Your task is to copy the stretch of lines in the records below that begins with the line containing "Delete the kropla row" and ends with the line containing "You are a computer-use agent. The", exactly as written, with nothing added.
(GIVEN DATA)
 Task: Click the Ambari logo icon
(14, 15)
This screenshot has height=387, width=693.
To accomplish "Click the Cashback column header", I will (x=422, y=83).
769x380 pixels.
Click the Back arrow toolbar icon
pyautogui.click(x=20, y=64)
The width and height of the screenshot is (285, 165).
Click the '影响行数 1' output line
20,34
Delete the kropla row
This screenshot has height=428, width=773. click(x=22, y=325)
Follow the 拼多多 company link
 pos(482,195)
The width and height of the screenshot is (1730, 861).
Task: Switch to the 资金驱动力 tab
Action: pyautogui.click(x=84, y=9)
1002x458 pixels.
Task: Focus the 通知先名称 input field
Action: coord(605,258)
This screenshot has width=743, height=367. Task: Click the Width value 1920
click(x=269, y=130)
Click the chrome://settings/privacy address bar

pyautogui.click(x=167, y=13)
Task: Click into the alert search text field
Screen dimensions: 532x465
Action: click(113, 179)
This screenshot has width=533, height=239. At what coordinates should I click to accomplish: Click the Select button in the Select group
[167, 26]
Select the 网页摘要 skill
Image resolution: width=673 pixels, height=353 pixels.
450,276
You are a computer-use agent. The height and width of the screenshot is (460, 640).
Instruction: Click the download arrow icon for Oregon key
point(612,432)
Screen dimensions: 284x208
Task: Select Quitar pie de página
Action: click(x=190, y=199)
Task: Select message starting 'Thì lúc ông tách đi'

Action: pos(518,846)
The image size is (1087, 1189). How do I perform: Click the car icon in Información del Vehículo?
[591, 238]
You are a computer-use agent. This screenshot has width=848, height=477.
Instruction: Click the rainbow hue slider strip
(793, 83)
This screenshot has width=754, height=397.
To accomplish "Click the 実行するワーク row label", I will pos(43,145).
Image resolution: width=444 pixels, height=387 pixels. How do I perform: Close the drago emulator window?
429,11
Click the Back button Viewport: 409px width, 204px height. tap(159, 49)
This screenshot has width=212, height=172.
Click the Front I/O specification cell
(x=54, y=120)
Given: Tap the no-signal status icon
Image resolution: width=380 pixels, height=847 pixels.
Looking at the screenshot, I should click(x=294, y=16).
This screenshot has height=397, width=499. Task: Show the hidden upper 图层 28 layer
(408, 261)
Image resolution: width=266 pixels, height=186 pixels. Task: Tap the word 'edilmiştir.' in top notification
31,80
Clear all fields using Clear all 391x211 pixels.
(End GIVEN DATA)
> **ANSWER FOR THIS EXERCISE**:
Delete the kropla row
This screenshot has height=428, width=773. click(x=22, y=325)
Follow the 拼多多 company link
 pos(482,195)
The width and height of the screenshot is (1730, 861).
Task: Switch to the 资金驱动力 tab
Action: pyautogui.click(x=84, y=9)
1002x458 pixels.
Task: Focus the 通知先名称 input field
Action: coord(605,258)
This screenshot has width=743, height=367. Task: Click the Width value 1920
click(x=269, y=130)
Click the chrome://settings/privacy address bar

pyautogui.click(x=167, y=13)
Task: Click into the alert search text field
Screen dimensions: 532x465
Action: click(113, 179)
This screenshot has width=533, height=239. At what coordinates should I click to accomplish: Click the Select button in the Select group
[167, 26]
Select the 网页摘要 skill
Image resolution: width=673 pixels, height=353 pixels.
450,276
You are a computer-use agent. The height and width of the screenshot is (460, 640).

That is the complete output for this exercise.